Wu Hao, He Hongbo, Han Tong, Tian Xiaoyu, Zhu Zhiming
Department of Hypertension and Endocrinology, Center for Hypertension and Metabolic Diseases, Daping Hospital, Army Medical University, Chongqing Institute of Hypertension, Chongqing, China.
School of Biomedical Sciences, Heart, and Vascular Institute, The Chinese University of Hong Kong, Hong Kong.
Trends Endocrinol Metab. 2025 Sep;36(9):789-801. doi: 10.1016/j.tem.2024.12.001. Epub 2025 Jan 6.
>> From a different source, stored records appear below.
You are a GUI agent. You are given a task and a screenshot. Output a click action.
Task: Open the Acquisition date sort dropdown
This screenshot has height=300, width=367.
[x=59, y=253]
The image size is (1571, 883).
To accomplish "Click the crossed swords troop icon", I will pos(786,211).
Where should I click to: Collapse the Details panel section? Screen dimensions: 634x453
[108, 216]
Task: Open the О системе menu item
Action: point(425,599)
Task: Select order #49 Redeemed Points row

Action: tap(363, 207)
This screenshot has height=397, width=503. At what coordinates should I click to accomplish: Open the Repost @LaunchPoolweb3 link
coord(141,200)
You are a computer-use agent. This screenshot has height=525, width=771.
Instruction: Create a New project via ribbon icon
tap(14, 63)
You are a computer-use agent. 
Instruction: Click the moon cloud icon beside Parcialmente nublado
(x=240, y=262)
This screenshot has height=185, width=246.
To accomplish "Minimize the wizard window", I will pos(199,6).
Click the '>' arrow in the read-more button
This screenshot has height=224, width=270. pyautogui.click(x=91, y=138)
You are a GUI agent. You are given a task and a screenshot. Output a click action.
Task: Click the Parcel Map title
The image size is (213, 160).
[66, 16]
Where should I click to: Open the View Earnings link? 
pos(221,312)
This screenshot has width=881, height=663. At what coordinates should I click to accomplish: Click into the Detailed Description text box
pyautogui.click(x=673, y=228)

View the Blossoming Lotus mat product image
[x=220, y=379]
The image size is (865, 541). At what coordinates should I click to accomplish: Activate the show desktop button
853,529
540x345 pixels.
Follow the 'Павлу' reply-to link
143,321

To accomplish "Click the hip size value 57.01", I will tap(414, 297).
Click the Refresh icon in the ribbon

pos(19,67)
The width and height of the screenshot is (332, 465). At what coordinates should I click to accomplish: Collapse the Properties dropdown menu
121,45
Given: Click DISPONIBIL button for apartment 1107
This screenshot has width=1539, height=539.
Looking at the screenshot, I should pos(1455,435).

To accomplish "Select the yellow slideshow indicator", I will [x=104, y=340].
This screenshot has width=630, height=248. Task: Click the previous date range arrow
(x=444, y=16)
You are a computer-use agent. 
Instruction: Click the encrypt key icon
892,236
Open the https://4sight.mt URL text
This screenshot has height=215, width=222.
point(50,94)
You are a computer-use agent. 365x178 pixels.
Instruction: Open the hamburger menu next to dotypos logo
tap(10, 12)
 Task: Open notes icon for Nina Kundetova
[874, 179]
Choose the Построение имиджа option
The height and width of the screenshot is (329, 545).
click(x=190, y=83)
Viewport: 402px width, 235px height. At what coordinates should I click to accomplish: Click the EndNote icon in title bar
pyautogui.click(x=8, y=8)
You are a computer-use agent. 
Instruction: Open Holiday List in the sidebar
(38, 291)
Primary aldosteronism (PA) is a common, salt-sensitive form of endocrine hypertension. Compared with essential hypertension (EH), PA is more susceptible to cardiorenal complications and metabolic risks. However, PA has a low screening rate and a poor response to mineralocorticoid receptor antagonists (MRAs). In addition to somatic ion channel mutations and epigenetic alterations, which contribute to excessive production of aldosterone, cholesterol, as a crucial precursor for aldosterone biosynthesis, may be involved in PA pathogenesis. Abnormal adrenal cholesterol uptake and steroidogenesis have been found in patients with PA. Therefore, we propose that a statin-based therapeutic strategy may be pivotal for antagonizing PA-related comorbidities by targeting cholesterol-dependent adrenal steroidogenesis.
原发性醛固酮增多症(PA)是一种常见的、盐敏感型的内分泌性高血压。与原发性高血压(EH)相比,PA更容易引发心肾并发症和代谢风险。然而,PA的筛查率较低,且对盐皮质激素受体拮抗剂(MRAs)反应不佳。除了导致醛固酮过度产生的体细胞离子通道突变和表观遗传改变外,胆固醇作为醛固酮生物合成的关键前体,可能参与PA的发病机制。在PA患者中已发现肾上腺胆固醇摄取和类固醇生成异常。因此,我们提出基于他汀类药物的治疗策略可能通过靶向胆固醇依赖性肾上腺类固醇生成来对抗PA相关的合并症起着关键作用。